I've had to fight the persistent urge to let out a long, loud groan every time I look at the sky. When I look up, the sun is either just coming up or just setting. If I happen to stay even a few minutes late at work, precious moments of sunshine are immediately sacrificed. Days off seem significantly shorter, as if I unwillingly took a pay cut and I was always paid in vitamin D. The dogs are crazy. Cabin fever is setting in. And this all is based on the assumption that it will not rain.
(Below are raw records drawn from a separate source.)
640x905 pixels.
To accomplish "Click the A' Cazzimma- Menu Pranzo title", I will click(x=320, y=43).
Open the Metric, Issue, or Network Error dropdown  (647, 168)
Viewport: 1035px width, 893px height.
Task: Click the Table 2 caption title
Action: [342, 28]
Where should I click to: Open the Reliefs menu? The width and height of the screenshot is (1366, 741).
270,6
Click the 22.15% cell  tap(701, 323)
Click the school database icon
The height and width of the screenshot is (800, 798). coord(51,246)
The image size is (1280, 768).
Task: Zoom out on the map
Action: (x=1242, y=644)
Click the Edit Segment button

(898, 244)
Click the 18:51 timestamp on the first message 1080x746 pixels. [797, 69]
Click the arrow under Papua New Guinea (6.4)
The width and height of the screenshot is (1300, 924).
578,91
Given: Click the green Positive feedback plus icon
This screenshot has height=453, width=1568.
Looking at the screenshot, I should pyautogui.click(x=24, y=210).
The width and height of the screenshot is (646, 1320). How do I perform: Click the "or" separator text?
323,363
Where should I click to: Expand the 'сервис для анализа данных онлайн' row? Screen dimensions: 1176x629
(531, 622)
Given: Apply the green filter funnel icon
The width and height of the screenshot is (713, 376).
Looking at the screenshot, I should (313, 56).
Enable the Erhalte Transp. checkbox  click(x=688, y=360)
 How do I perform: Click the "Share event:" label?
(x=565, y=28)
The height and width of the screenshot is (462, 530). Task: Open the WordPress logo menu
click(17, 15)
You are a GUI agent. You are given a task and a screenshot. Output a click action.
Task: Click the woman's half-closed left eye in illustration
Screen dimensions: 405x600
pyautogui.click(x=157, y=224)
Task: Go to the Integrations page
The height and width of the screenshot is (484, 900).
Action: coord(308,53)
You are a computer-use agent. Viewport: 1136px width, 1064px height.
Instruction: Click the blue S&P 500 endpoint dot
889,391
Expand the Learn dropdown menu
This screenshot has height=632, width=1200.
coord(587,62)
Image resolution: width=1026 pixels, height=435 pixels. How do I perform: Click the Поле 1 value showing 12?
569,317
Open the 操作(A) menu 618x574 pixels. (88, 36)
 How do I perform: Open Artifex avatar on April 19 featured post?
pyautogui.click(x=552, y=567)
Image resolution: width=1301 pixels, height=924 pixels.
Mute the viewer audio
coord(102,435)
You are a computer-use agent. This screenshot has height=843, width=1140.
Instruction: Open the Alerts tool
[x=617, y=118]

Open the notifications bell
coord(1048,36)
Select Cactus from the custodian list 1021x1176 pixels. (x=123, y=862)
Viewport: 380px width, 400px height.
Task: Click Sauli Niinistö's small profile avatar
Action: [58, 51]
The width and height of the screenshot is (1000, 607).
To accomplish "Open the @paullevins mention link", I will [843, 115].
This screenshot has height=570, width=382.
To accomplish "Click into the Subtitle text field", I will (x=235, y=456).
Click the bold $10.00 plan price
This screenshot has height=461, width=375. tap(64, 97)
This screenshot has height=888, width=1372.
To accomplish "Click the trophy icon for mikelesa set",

But of course, it does rain. A lot. That's just how it is this time of the year
Something has been off lately. Nothing has really changed. Same diet, same activity level, same amount of sleep, same frequency of sock stealing by the yellow dog, same happenings at work, same relationship status. But, something is still not right. Its been creeping up slowly, a little bit of anxiety here and there, heartburn at times, and that familiar desire to just hide under the covers and start over tomorrow.
It creeps up, in, until I see it in the corner. What are you doing here? I think.
I got rid of you years ago.
But, you haven't lived here in awhile. K reminds me.
The days are shorter here. Its gloomier in the winter. The sun coming through the basement windows was my savior of winters past.
I thought I got rid of you. I thought I was done with you.
You're ready for this though. K tells me. You know what to do.